Page text>

◇ ◇ ◇ ◇ ◇

# Refresh-rate problem with Sharp Aquos LCD TV via ATI Radeon HD 5700



## Sinars (Mar 6, 2010)

Hi there!
I am using a Sharp Aquos (model number LC-40LB700X) connected via HDMI to my Vista PC through an ATI Radeon HD 5700 graphics card.

I am under the impression the TV supports up to 120hz refresh rates, if the sticker on the front of it is to be believed.
I seem however, unable to set the refresh-rate to anything other than 50hz. I would like to set it to 60hz, but every time I set it to a 60hz resolution through the ATI Catalyst Control Centre, the TV just seems to default back to 50hz. 

I am also unable to set the refresh-rate to anything other than 50hz using the default Windows 'Display Settings' dialogue box. (It's using the 'Generic PnP monitor' driver it seems)

How can I set it up so I can change the refresh-rate from 50hz?


----------



## emosun (Oct 4, 2006)

Did you install the driver for the tv? Are you running it at it's native resolution?


----------



## Sinars (Mar 6, 2010)

No drivers have been installed, I wasn't sure if such drivers even existed. It seems to be running on the Windows 'Generic PnP monitor' drivers.
I am running it at 1920x1080 native resolution, although the refresh-rate seems stuck on 50hz regardless of what resolution/refresh-rate combination I select.


----------



## emosun (Oct 4, 2006)

From what I can see the tv supports a maximum of 100hz refresh rate. Are you using an hdmi cable that supports at least 100hz?


----------



## Sinars (Mar 6, 2010)

Hmm, probably not, it's just a cheap generic one. What type of hdmi cables support 100hz?


----------



## emosun (Oct 4, 2006)

http://www.google.com/products?hl=e...esult_group&ct=title&resnum=3&ved=0CDsQrQQwAg


----------



## Sinars (Mar 6, 2010)

Thanks a lot for the help!


----------



## ebackhus (Apr 21, 2005)

The TV takes a 60Hz signal and doubles it, just use a 60Hz refresh.


----------

◇ ◇ ◇ ◇ ◇

Given information>
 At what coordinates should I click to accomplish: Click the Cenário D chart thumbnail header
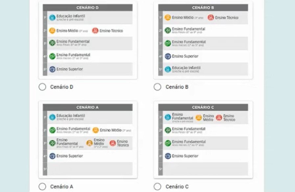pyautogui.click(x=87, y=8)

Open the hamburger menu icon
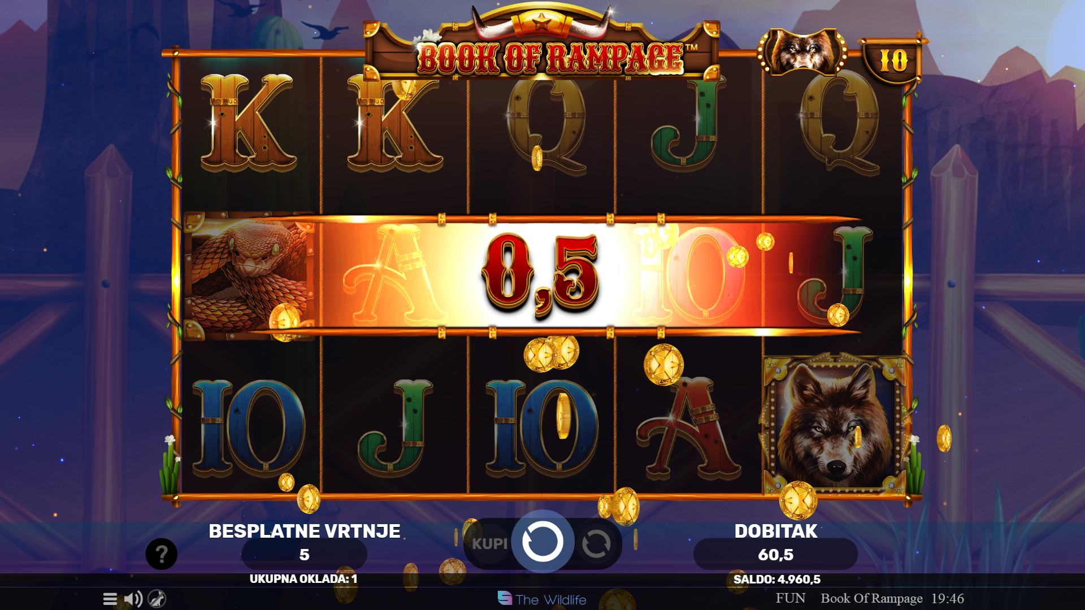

◇ ◇ ◇ ◇ ◇

Written request> Please reproduce word for word the part of the refresh-rate thread above starting with "# Refresh-rate problem" and going on through "back to 50hz.".

Solution to this exercise>
# Refresh-rate problem with Sharp Aquos LCD TV via ATI Radeon HD 5700



## Sinars (Mar 6, 2010)

Hi there!
I am using a Sharp Aquos (model number LC-40LB700X) connected via HDMI to my Vista PC through an ATI Radeon HD 5700 graphics card.

I am under the impression the TV supports up to 120hz refresh rates, if the sticker on the front of it is to be believed.
I seem however, unable to set the refresh-rate to anything other than 50hz. I would like to set it to 60hz, but every time I set it to a 60hz resolution through the ATI Catalyst Control Centre, the TV just seems to default back to 50hz.